Tallis the professional musician spent most of his life as a court musician, serving the kings and queens at their Greenwich palace. The latest biography says that in his lifetime he saw "a massive influx of new musical practices from outside England. He saw the birth of the music publishing industry in London. He saw the creation of new genres and the transformation of old genres beyond all recognition."
How did he know what to do? How did he measure the risks and opportunities? What made him decide, in the courts of mercurial, violent and unpredictable monarchs, what was worth risking his neck for?
I think there’s a clue hidden in his epitaph:
As he had lived, so also did he die
In patient quiet sort (O happy man);
To God full oft for mercy did he cry,
Wherefore he lives, let death do what he can.
Tallis had a long view. He was a Roman Catholic Christian, which he had to hide for a huge chunk of his life. He would have been ready to die. He would have kept his soul in order. He would have hoped patiently for the best, cultivating optimism about what he could build and what he could leave behind. He would have hoped that the world would change for the better.
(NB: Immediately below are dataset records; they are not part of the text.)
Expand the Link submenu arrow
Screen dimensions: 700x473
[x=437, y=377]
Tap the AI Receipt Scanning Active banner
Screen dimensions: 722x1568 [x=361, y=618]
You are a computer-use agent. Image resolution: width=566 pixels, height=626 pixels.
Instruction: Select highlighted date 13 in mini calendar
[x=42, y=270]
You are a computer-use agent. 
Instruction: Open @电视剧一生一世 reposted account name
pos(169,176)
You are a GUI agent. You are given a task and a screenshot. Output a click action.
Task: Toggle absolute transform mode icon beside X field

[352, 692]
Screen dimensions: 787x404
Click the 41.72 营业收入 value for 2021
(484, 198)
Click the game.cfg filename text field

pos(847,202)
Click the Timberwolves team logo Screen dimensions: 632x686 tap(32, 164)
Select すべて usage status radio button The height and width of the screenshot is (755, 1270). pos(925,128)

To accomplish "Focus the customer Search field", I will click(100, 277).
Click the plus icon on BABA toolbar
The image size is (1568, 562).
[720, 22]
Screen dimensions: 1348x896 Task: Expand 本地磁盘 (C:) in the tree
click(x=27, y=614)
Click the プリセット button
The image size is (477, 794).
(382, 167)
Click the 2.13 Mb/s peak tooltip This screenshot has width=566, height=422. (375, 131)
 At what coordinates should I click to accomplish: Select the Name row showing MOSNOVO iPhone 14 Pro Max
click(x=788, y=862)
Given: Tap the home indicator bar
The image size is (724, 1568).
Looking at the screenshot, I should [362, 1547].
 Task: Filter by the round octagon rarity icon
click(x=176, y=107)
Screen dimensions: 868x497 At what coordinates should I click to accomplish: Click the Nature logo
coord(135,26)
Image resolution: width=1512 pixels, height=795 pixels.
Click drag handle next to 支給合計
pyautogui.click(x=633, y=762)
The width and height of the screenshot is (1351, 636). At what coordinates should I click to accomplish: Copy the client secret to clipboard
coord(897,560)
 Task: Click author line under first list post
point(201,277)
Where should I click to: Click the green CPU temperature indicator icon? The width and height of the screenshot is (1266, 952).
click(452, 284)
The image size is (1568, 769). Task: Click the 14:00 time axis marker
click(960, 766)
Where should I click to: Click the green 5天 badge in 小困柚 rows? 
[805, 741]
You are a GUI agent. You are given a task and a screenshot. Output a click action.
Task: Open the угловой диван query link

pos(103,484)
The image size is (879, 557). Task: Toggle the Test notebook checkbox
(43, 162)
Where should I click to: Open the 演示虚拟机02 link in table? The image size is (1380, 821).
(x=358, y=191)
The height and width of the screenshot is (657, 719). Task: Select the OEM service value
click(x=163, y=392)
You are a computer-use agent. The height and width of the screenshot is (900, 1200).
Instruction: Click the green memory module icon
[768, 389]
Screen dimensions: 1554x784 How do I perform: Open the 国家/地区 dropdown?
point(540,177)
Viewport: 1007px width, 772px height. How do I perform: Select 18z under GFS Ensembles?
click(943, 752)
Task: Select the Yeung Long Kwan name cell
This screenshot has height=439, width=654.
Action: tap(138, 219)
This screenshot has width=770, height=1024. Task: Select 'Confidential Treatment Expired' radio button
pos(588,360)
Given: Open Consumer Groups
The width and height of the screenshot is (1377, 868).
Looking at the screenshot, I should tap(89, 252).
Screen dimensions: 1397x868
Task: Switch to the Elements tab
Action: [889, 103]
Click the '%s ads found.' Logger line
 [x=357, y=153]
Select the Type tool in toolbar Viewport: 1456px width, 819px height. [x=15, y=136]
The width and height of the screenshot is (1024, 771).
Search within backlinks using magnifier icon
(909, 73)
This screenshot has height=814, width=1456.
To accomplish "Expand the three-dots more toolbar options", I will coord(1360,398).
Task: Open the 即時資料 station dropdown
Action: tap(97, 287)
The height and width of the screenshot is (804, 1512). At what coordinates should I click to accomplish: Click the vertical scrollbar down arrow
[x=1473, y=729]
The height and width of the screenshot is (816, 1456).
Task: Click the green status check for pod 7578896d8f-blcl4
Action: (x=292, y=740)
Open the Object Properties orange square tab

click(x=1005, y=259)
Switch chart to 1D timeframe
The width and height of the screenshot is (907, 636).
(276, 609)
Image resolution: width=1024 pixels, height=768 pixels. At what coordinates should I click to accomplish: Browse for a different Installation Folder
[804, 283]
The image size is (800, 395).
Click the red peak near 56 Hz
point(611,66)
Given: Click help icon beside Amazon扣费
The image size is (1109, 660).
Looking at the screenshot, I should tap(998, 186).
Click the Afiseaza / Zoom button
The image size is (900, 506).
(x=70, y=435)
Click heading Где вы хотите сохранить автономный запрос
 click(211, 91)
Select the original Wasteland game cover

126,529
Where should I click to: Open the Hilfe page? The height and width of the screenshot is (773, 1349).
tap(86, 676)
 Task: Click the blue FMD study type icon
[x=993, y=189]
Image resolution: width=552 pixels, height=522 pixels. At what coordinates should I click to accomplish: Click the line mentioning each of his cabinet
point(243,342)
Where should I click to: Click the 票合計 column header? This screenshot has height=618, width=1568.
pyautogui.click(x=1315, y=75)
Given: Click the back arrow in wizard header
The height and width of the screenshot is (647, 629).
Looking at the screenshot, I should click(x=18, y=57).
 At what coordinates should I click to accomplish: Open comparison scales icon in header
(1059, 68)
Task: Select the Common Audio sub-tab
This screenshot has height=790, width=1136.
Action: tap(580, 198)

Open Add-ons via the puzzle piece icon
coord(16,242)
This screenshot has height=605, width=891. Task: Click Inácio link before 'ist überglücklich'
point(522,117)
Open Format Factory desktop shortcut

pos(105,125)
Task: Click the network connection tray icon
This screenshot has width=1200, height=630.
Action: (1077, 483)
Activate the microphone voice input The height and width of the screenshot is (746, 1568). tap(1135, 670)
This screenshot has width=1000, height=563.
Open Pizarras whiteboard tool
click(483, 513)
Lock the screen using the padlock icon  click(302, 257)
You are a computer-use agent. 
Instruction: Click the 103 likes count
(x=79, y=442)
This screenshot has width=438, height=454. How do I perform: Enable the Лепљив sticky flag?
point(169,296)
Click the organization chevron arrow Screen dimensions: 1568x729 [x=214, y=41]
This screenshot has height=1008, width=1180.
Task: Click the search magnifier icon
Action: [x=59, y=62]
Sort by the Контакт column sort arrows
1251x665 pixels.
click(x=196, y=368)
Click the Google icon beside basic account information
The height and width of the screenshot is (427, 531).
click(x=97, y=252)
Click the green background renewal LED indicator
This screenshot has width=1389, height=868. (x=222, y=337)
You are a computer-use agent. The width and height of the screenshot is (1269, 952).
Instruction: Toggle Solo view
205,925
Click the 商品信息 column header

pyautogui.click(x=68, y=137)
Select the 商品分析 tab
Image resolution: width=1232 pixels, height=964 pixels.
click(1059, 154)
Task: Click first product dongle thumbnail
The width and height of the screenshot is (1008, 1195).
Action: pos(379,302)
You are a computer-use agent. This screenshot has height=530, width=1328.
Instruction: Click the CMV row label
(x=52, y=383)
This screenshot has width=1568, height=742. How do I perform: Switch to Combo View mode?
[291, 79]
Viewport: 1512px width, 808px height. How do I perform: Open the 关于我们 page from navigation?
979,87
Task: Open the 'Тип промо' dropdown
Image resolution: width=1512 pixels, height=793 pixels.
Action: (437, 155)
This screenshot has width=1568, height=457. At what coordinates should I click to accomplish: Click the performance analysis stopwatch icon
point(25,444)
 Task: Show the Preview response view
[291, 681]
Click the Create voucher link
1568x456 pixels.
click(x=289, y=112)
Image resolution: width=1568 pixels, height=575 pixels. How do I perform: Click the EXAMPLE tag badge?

And he wanted to know that world. He was inquisitive. Tallis learned from anyone who passed through the court, questioning the great musicians of Spain and the new, plainer singing from Germany. He worked with it all to develop a unique music that’s still in daily use five hundred years later.
Tallis can’t be pigeonholed as just a survivor, though that was itself a remarkable achievement. He was an artist, a thinker, dedicated to a creativity that flooded his days.
What a gift that example is to our school, to be named, at four hundred years’ distance for a man who was "at ease with a broad range of styles and could move freely among them while keeping a distinctive voice of his own [...] He did not merely survive constant change; it made him even more resilient and more capable.’"
Fifty years of school history seems like a long time to us, earthbound and rational as we are. But Tallis’s optimism and inquisitiveness made his name live forever. The songs of his past echo round the world and as long as singers sing he’ll be known and loved. Though he died in 1585 he’ll live as long as history because he loved the thought of the future, of wondering, questioning, exploring and investigating and challenging assumptions that terrified lesser people. You’ve got to love the man’s optimism.